Photo Credit: Nemes Laszlo
The following is a summary of “Expansion of distinct peripheral blood myeloid cell subpopulations in patients with rheumatoid arthritis-associated interstitial lung disease,” published in the January 2024 issue of Allergy and Immunology by Poole et al.
The study aimed to discern distinct inflammatory and myeloid-derived suppressor cell (MDSC) subpopulations in rheumatoid arthritis-associated interstitial lung disease (RA-ILD), comparing them with rheumatoid arthritis (RA), idiopathic pulmonary fibrosis (IPF) without autoimmunity, and controls. Peripheral blood samples from 60 individuals (15/cohort) were examined using flow cytometry to identify myeloid cell subsets based on CD45, CD3, CD19, CD56, CD11b, HLA-DR, CD14, CD16, CD15, CD125, and CD33 markers. Subsets’ functionality was determined by assessing intracellular arginase-1 (Arg-1) and inducible nitric oxide synthase (iNOS) expression.

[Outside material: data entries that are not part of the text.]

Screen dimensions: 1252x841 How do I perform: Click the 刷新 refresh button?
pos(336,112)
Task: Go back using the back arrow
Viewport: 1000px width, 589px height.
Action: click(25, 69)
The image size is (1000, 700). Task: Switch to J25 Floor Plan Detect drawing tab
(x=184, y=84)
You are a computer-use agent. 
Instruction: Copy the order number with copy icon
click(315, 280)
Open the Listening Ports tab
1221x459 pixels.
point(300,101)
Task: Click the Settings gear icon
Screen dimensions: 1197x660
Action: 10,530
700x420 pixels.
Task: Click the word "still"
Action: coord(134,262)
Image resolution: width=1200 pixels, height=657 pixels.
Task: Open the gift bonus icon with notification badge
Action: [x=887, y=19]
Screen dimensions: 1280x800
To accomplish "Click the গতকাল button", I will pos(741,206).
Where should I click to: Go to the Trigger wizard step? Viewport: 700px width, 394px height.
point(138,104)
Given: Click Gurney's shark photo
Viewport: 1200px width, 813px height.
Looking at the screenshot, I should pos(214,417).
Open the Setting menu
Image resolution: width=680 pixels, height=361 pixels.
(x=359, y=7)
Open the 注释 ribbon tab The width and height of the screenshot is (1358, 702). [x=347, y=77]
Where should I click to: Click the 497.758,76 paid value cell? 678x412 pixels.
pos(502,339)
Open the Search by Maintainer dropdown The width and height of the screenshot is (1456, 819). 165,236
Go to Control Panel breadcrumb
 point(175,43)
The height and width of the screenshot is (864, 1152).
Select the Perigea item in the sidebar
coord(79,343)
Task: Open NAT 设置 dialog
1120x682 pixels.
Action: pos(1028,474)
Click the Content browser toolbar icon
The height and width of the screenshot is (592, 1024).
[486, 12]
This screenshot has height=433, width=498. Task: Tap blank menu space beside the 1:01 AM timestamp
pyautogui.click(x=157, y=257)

Results revealed increased intermediate and nonclassical monocytes and decreased classical monocytes in RA, RA-ILD, and IPF versus controls. RA-ILD showed higher intermediate and lower classical monocytes compared to RA, distinct from IPF. Monocytic MDSCs were elevated in RA-ILD versus control and RA but not IPF. Conversely, granulocytic MDSCs showed no significant differences. Neutrophil increase and Arg-1 expression were common in IPF and RA-ILD patients. Eosinophils were uniquely expanded in RA-ILD. Across cohorts, iNOS was reduced in intermediate/nonclassical monocytes but increased in mMDSCs versus classical monocytes. In RA-ILD, iNOS+ mMDSCs were higher than in classic monocytes.
The findings indicate significant modulation of myeloid cell subsets in RA-ILD, marked by the expansion of CD16+ monocytes, mMDSCs, and neutrophils, resembling IPF more than other RA patients. Notably, RA-ILD exhibited unique eosinophil expansion, potentially influencing disease pathogenesis and serving as a promising therapeutic target.